ウソ夫婦

いっとき、人が少なくなるお昼時。

今日は、ランチ、持ってこなかったなあ。

翠はぼんやりと考えた。

颯太が突然いなくなった。いつもならちょくちょく鳴るであろうメールの着信音も、今日はまったくない。すべてがかみ合わないような、そんな違和感を感じる。

「ごはん、買ってきてもいい?」
翠はのぞみに尋ねた。

「あれ? 珍しい。お弁当じゃないの?」
「うん……」
「今日は颯太さんが送ってきたんじゃないし……さては」
のぞみが眉をあげる。
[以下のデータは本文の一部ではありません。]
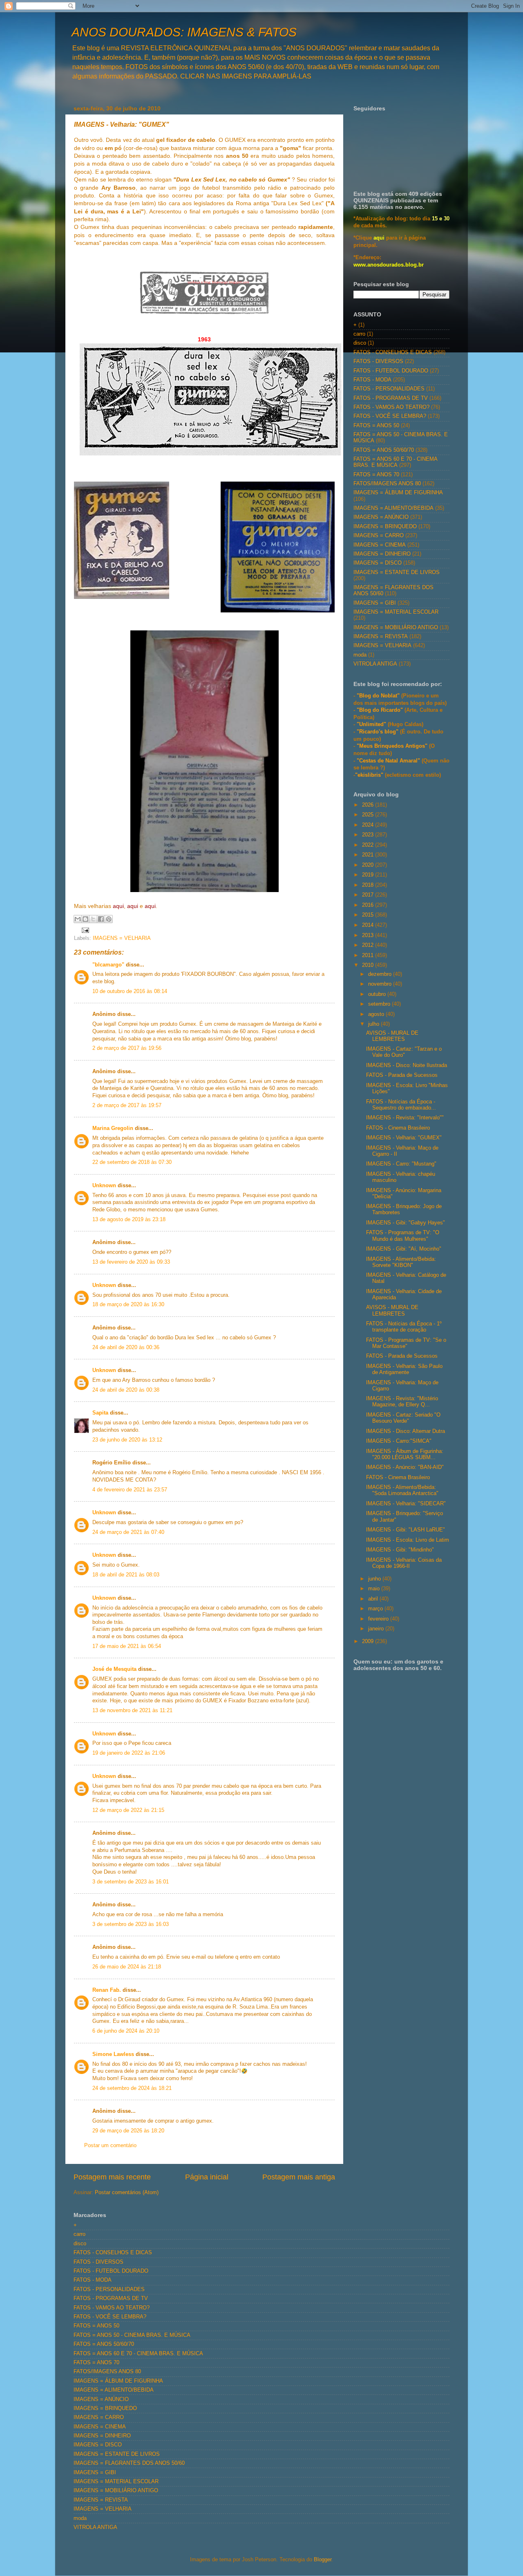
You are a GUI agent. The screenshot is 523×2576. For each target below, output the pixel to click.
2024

「喧嘩しちゃった?」

翠は慌てて首を振る。
「違うの、今日は主人が……出張でいないから」

「そっか」
のぞみは「なんだ」という顔をして、頬杖をついた。

「あんなに献身的で、溺愛してくれるご主人がいるって、山崎さん本当に幸せ者」
のぞみは寂しそうにため息をついた。

翠は曖昧に笑って「行ってもいい?」と確認する。

「もちろんだよ」
のぞみは手をひらひらとさせた。

翠は財布を手に取ると、裏口から図書館を出る。

いつもならここで、「どこ行くんだ?」とか「一緒に行く」とか、必ずメールが入るのに。

今日は、なんの連絡もなし。周りを見回しても、いつもの軽自動車が見当たらない。

「ジェニファー、今どこにいるのかしら……仕事、してんの?」
不思議なほど寂しく感じている自分にびっくりしながら、翠はコンビニへと歩き出した。